NCAC is joined by the American Booksellers Foundation For Free Expression, the Association of American Publishers, the Comic Book Legal Defense Fund, the National Council of Teachers of English, PEN American Center, and the Society of Children’s Book Writers & Illustrators in a follow-up letter sent to the Highland Park Independent School District in TX. In the letter, we urge the Board of Trustees to adopt policies and procedures that make it clear that curricular decisions would be based solely on educational grounds, not on the opinions and preferences of any individual or group.
The letter comes in response to the ongoing battle between parents regarding instructional materials. The fight erupted in early September after seven books were suspended from the district’s Recommended Outside Reading (ROR) list following a chorus of parental complaints. (Earlier in the summer, two books, Nineteen Minutes and The Perks of Being a Wallflower, were also removed.) Today’s letter follows a similar letter sent to the school district last month regarding proposals to remove or red-flag instructional materials.
“As events of the recent past clearly demonstrate, the attempt to accommodate the demands of one set of parents will merely anger or alienate others,” the Coalition argues. “Parents disagree, often vigorously, on matters of educational policy, which is why it is imperative that decisions be based solely on sound educational grounds.”
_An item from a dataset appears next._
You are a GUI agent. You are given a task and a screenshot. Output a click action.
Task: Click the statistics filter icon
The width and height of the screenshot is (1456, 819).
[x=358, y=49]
This new letter warns against acceding to parental demands to judge educational materials according to vague notions of “decency” or “community standards”. It goes on to point out that the Board’s own policies dictate that parents have a right to complain, but not to control instructional materials. Further, these policies also note that a parent’s ability to control the instructional materials in schools only extends to his or her own children.
The signatories hope that the school board will ground their decisions in a “principled approach” that favors educational values over individual or group preferences. Such an approach, the signatories claim, will diffuse tensions between parents in the long run and will let the district focus on its main mission: providing the best possible education for its students.